Pertence ao Código do Trabalho (Lei n.º 7/2009, de 12 de Fevereiro)
Este artigo estabelece um sistema de classificação para as contra-ordenações no direito do trabalho português. Uma contra-ordenação é uma infracção administrativa (não criminal) cometida por violação de normas laborais. O artigo determina que estas infracções se dividem em três escalões de gravidade: leves, graves e muito graves. Esta classificação serve para orientar a determinação da coima (multa) a aplicar. Quanto mais grave a contra-ordenação, maior a importância dos interesses jurídicos violados e, consequentemente, mais elevada será a multa. Por exemplo, um atraso no pagamento de salário pode ser considerado grave, enquanto o desrespeito sistemático dos direitos dos trabalhadores pode ser muito grave. Este sistema garante que a sanção seja proporcional à infracção, protegendo os direitos fundamentais dos trabalhadores e assegurando que as empresas cumprem a legislação laboral.

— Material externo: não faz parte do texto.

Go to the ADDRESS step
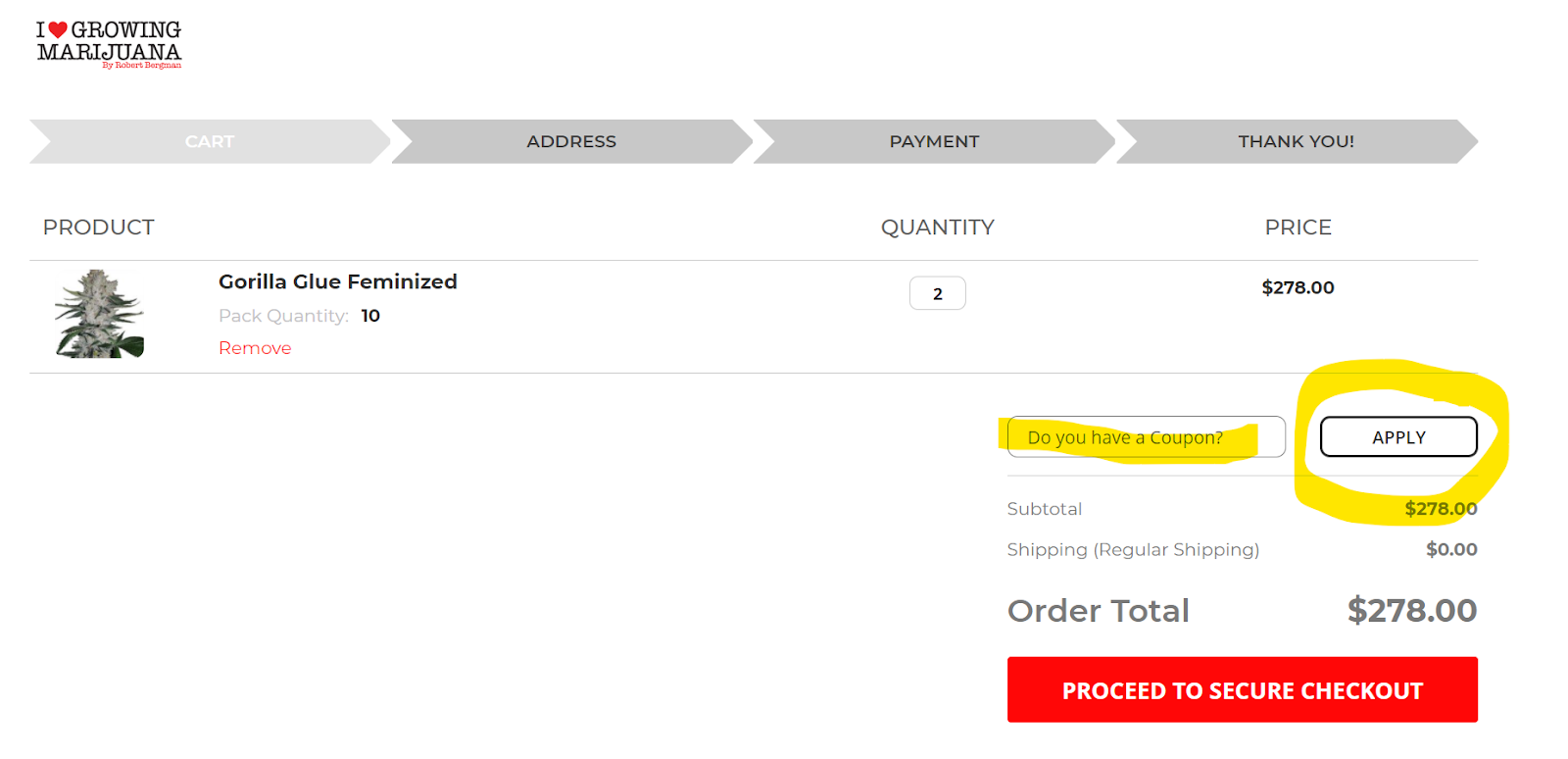Image resolution: width=1568 pixels, height=759 pixels. pos(571,141)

Uma empresa não mantém registos adequados das horas trabalhadas pelos seus funcionários. Esta é uma contra-ordenação leve porque, embora viole a lei, o prejuízo directo aos direitos fundamentais é menor. A coima será relativamente reduzida comparativamente com infracções mais graves.
Uma empresa paga sistematicamente os salários com 2 ou 3 semanas de atraso. Esta é uma contra-ordenação grave pois afecta directamente o direito ao trabalho e à retribuição, interesses fundamentais dos trabalhadores. A multa será substancialmente mais elevada que em infracções leves.
Uma empresa despede um trabalhador exclusivamente por motivos de raça ou religião. Esta é uma contra-ordenação muito grave porque viola direitos fundamentais e a dignidade humana. A coima aplicada será máxima, reflectindo a gravidade extrema da violação.